The online payments company hopes to make it easier to buy products on mobile devices via Twitter or partner apps.
September 14, 2015

Though 60 percent of Web traffic occurs on mobile devices, only about 15 percent of online purchases are made through that medium. The online payments company Stripe is betting that people want to buy things via mobile but are hamstrung by the annoyance of entering personal data and lengthy credit card info on a small screen. 

A buy button would send users to a one-click ordering page after they’ve saved their payment information once.

Its solution is Relay, a new service within the Stripe application programming interface (API) that a retailer such as Warby Parker can use to simplify mobile purchases by embedding a simple “buy” button in native apps or even in a tweet. Twitter is an active launch partner with Stripe on this product and has incorporated Relay into its mobile app. Using Relay, retailers can embed a “buy” button in tweets, which will launch a simple Stripe purchase confirmation dialog box to those customers who have chosen to save their credit card info in the Twitter app. 

The new feature comes as Twitter searches for new ways to make its service useful – and profitable. Although over 300 million people use the service every month, the pace of new sign-ups is slowing, disappointing some investors. The company has been without a full-time CEO since June, when Dick Costolo stepped down. Twitter will allow third-party retailers to charge transactions through their feeds for free, though that could change in the future.

In his prepared remarks at the Relay launch Monday, Stripe cofounder and CEO Patrick Collison noted that Stripe has also worked with Facebook, which experimented with incorporating an earlier version of the Stripe API into its newsfeed for use by its 1.5 billion users. Given that Stripe typically collects 2.9 percent plus 30 cents on each transaction, tapping into the Facebook user base represents an enormous business opportunity.  This summer, Visa was a part of a $100 million round of financing  for Stripe, valuing the company at $5 billion.

[PROBLEMS TO WORK ON]:
A – List every company the article on Stripe's Relay service names.
B – Pick up the article on Stripe's Relay service and continue it from its final sentence.

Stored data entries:
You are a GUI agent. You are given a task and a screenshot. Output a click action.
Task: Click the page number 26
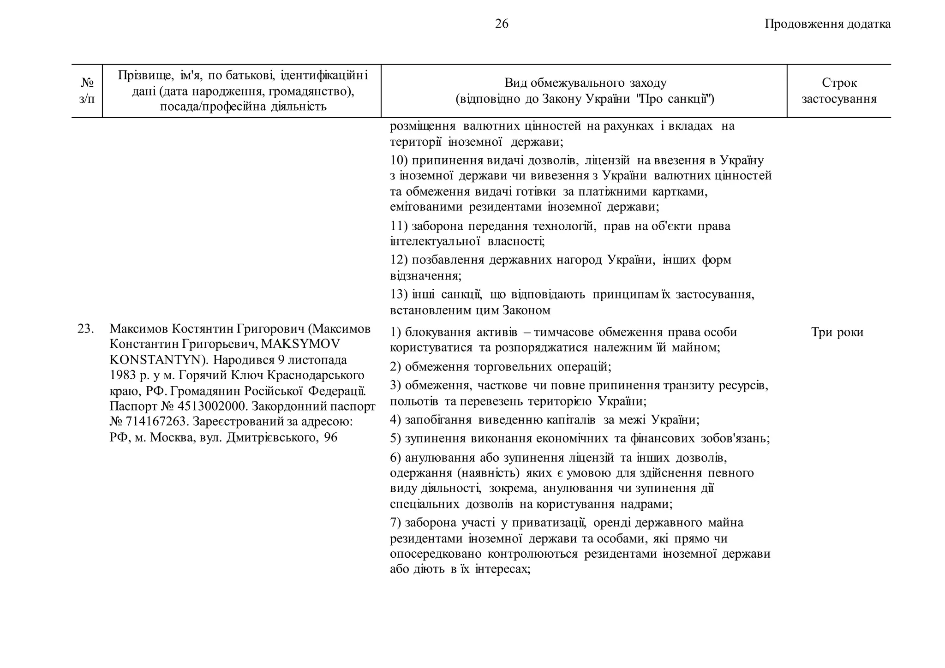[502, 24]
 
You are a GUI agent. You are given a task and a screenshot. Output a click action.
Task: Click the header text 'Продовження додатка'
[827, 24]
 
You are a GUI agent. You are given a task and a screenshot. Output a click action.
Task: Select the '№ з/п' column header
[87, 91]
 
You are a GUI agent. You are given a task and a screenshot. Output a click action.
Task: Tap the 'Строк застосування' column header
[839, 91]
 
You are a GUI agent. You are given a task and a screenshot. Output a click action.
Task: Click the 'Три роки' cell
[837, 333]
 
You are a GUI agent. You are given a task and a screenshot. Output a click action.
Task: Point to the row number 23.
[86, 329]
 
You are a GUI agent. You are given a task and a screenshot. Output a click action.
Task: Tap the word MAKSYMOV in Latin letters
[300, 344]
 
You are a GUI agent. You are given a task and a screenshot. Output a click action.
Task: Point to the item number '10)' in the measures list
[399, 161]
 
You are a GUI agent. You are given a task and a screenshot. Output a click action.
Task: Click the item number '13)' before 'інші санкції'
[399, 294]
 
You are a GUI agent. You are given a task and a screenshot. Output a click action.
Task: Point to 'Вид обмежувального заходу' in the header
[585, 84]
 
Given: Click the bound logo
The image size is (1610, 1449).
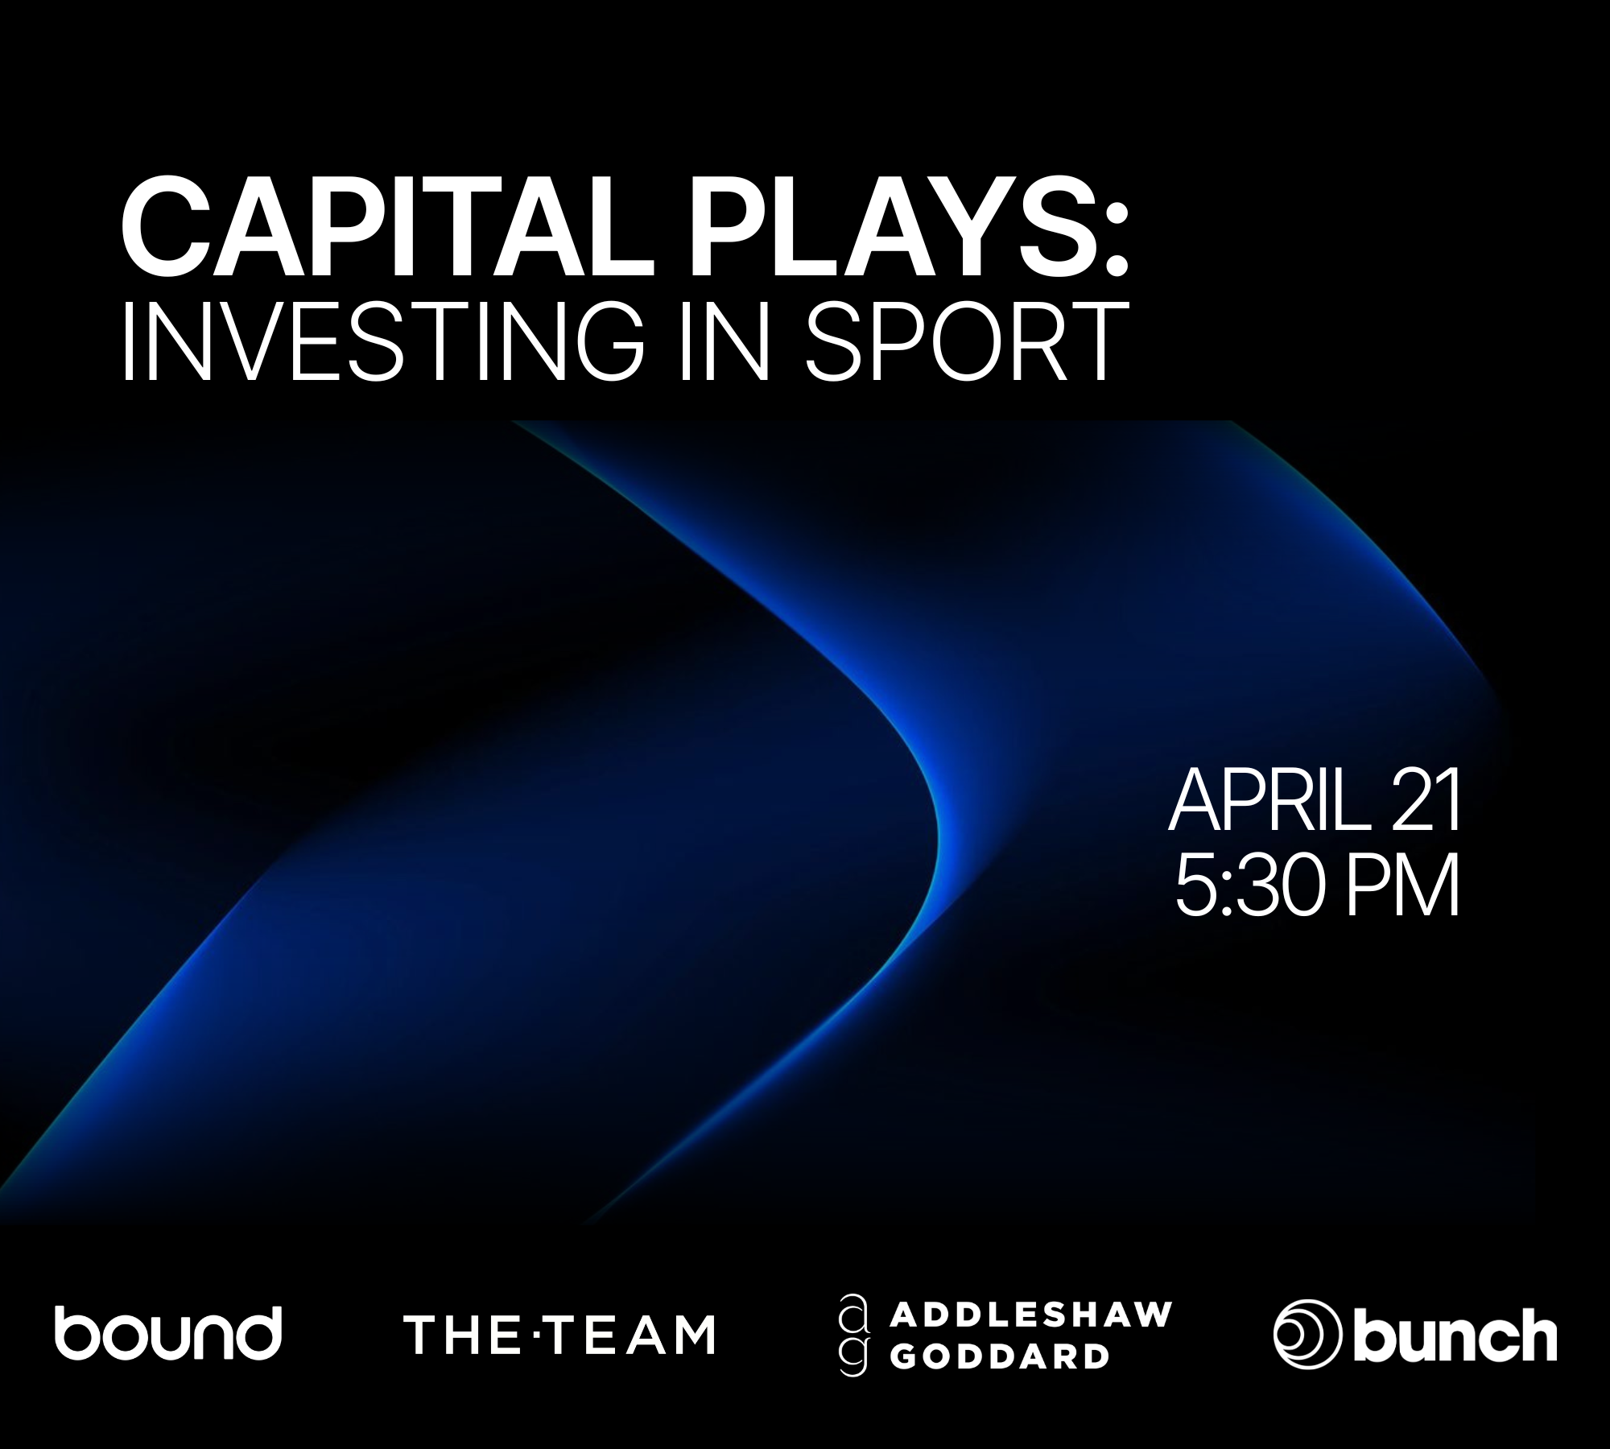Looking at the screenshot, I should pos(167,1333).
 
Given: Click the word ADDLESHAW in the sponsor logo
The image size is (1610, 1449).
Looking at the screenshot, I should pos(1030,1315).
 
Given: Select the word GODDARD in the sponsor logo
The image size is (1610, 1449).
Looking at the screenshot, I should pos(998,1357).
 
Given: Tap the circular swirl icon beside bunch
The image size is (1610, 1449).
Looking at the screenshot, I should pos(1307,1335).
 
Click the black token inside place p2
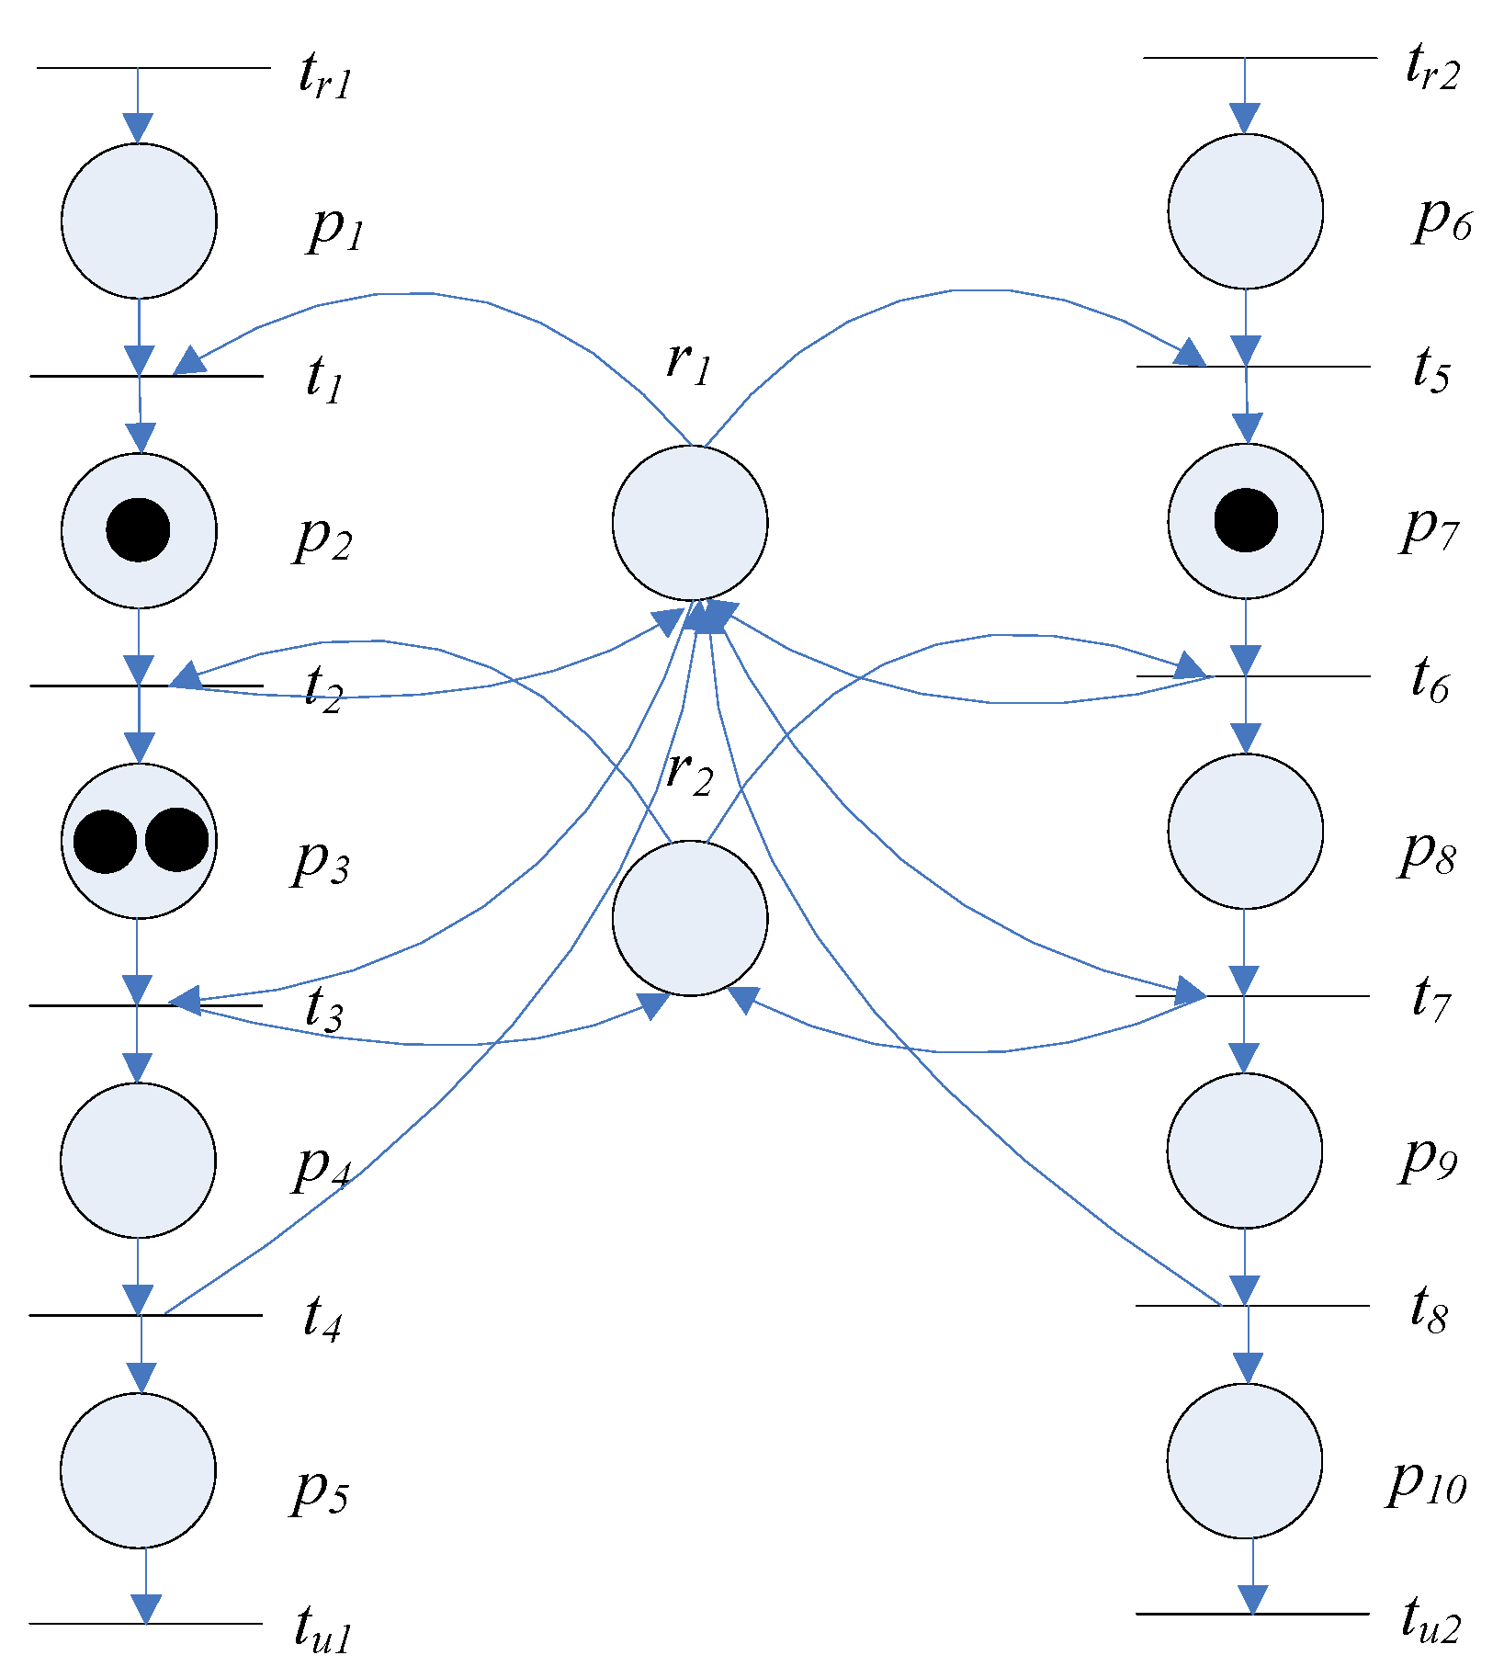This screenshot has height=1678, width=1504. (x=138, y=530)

[RESULTS OF THE TASKS]:
A – Stripe, Warby Parker, Twitter, Facebook, Visa

B –
There are two ways Relay works. The online eyeglass retailer Warby Parker is enabling purchases directly from its Twitter feed. Once the customer clicks on a buy button, a secure interface box from Stripe opens, asking for confirmation and then completing the transaction instantly, assuming that the user has opted in to save credit card information in the Twitter app. For security reasons, Twitter will not save the information itself – it delegates that encryption headache to Stripe. 

Other companies with less Twitter-centric business models will incorporate Relay directly into their mobile apps. ShopStyle is a fashion-oriented search engine based in San Francisco that enables $1 billion worth of sales every year from 1,400 retailers, ranging from budget options such as Target and Forever 21 to the high-end Saks Fifth Avenue.

Using Relay, ShopStyle customers would have to enter card and personal data just once. Then they would be able to shop from all retailers searched across the app.

“If our customer buys something from Target, Saks, and Old Navy, they would have to enter their transaction data three times,” said Anna Fieler, executive vice president of marketing at PopSugar, the media and technology company that owns ShopStyle. “With Relay, it would be just a few taps.”